### [Problems and tasks]
A. Please summarize the Frieze London 2024 guide in two sentences.
B. Pick up the Frieze London 2024 guide at the point where it stops, and carry on in its style.

What to see at Frieze London 2024: An itinerary from artist Fedor Pavlov-Andreevich

This year, the world-famous exhibition was more compact. As experts from the art world explain, this is due to the fact that it is becoming increasingly difficult for European galleries to come to London in order to showcase works by the best artists from all over the world. Its confident competitor is Art Basel Paris (which, by the way, takes place from October 18 to 20). Nevertheless, there is definitely something to see at Frieze London. To make it easier to navigate the fair’s pavilions, check out our guide, and then feel free to make your own discoveries.

Esther Schipper (A8)

Many of the artists with whom Esther Schipper has worked since the 1990s, including Angela Bullock, Dominique Gonzalez-Förster, Liam Gillick, Pierre Huyghe and Philippe Parreno, are central figures in a radical rethinking of the notion of ‘exhibitions’ as a form of art presentation.

This year’s Esther Schipper Gallery Pavilion features Turner Prize winner Martin Boyce. His work Like Snow brings together major themes of the artist’s practice – the psychological experience of space, the ‘decay of nature and architecture’, the reduction and distortion of forms, and the material manifestations of time. Like Snow is a wooden panel painted in black, blue and green colors – small holes are carefully drilled into the canvas and custom white steel letters are attached. Like Snow fascinates with its laconic forms and evokes the desire to explore the layering of different techniques, colors and materials.

The other diamond in the Esther Schipper Pavilion at 2024 is Ryan Gander, who lives and works in Suffolk. He is one of the most important artists of our time. Over the past two decades, Gander has built an international reputation for an extensive and pluralistic body of work that materializes in a variety of forms, from sculpture, dress and writing to architecture, painting, publications and performance. His work A Moving Object, a small overturned ice cream cone, epitomizes the artist’s childhood “overturned” dream. His work always has small details that simplify realities, explaining that everything in this world is not forever.

mor charpentier (A15)

Founded in Paris in 2010, mor charpentier gallery represents both emerging and established artists whose conceptual practices draw on the social realities, history and politics of contrasting geographical regions. By promoting practices internationally, the gallery seeks to expand knowledge of the most important debates of our time.

So in 2024, Spanish artist Lara Almarcegui presented a conceptual work dedicated to the problems of the climate crisis. The black letters printed on a white paper poster say that people do not think about the crisis until it knocks on the door. Through the simplest possible execution, viewers see a profound and defiant message – paying attention to how much material was used to build the Frieze Art Fair pavilion. “A luxury exhibition that describes how many tons of different material used to build the pavilion,” commented Fedor Pavlov-Andreevich.

Galleria Lorcan O’Neill (B2)

### [Data]
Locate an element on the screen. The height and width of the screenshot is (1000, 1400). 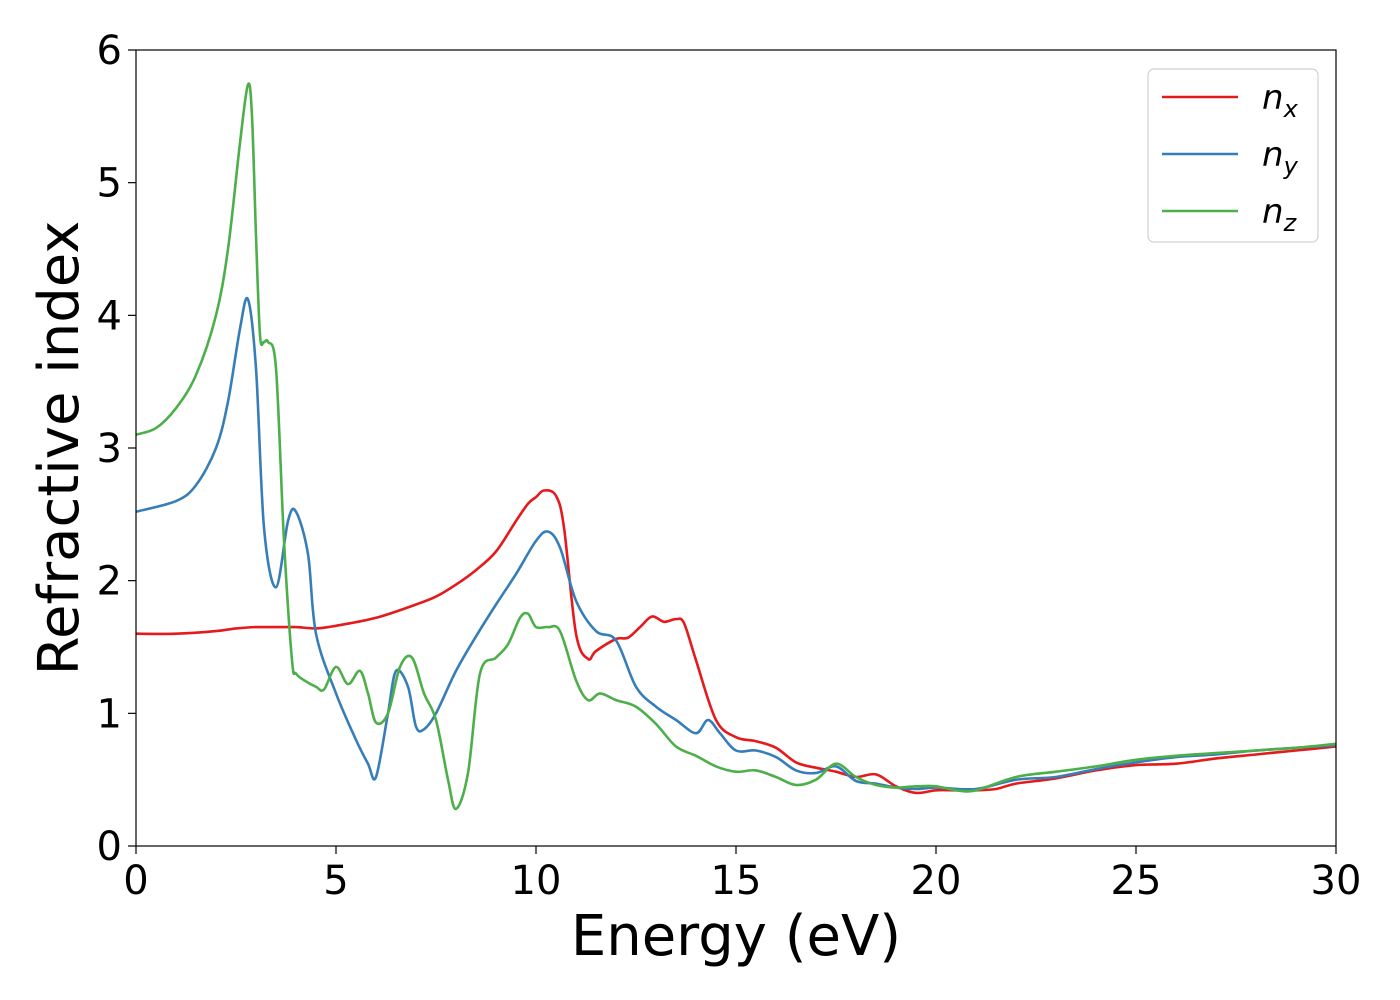
x-tick-label: 5 is located at coordinates (336, 881).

### [Results]
A. Frieze London was more compact this year, which art-world experts link to European galleries finding it harder to come to London, yet the guide holds that there is still plenty to see. It highlights Martin Boyce's painted wooden panel Like Snow and Ryan Gander's overturned ice cream cone A Moving Object at Esther Schipper (A8), and Lara Almarcegui's poster on the climate crisis at mor charpentier (A15).

B.
Tracey Emin is without exaggeration one of the most colorful artists of our time. Viewers are often witnesses to the existential longing captured in her paintings and sculptures, solidified on the shores of unhappy love and personal life tragedies of the artist. In her work, the threshold between physical pain and psychological discomfort seems to be in another dimension of being. Her paintings are born without preliminary sketches, without a pre-formed understanding of the final form. In 2024, half of the pavilion at Galleria Lorcan O’Neill is occupied by Emin’s work – 4 canvases, 1 small bronze sculpture and 1 neon sign – neon became mainstream among artists after Emin presented her work.

Maureen Paley (B18).

The gallery was founded in 1984 and first presented its exhibition program in a Victorian London house in the East End district. Throughout its 40 years of operation, Maureen Paley’s primary goal has remained the same: to promote great and innovative artists.

At 2024 Frieze London Maureen Paley presented a work by renowned German photographer Wolfgang Tillmans Michael & Stefan. The frameless poster, placed on ordinary clips, shows an intimate kissing scene between two men – a testament to the bold depiction of queer, eroticism and tenderness that Tillmans has become famous for over the past decade. The photographer uses portrait photography to document intimate relationships between people in his circle. His photographs are defined by candid portrayals of his peers, many of whom were involved in the underground scenes of London and Berlin, cities between which he divided his time in the late 90s.

Xavier Hufkens (B21)

Xavier Hufkens is one of Europe’s leading contemporary art galleries. Founded more than three decades ago, it maintains a diverse program that includes solo exhibitions by several generations of leading artists. The gallery’s history began in 1987, when Xavier Hufkens opened an art space in a renovated warehouse in the center of Brussels. In its early years, it focused on mid-level and emerging artists and is known for introducing some of the most influential contemporary artists to Brussels at a time when they were still relatively unknown. British sculptor Anthony Gormley, whom the gallery still represents, Felix Gonzalez-Torres and Rosemarie Trockel all exhibited for the first time in Belgium at Xavier Hoofkens.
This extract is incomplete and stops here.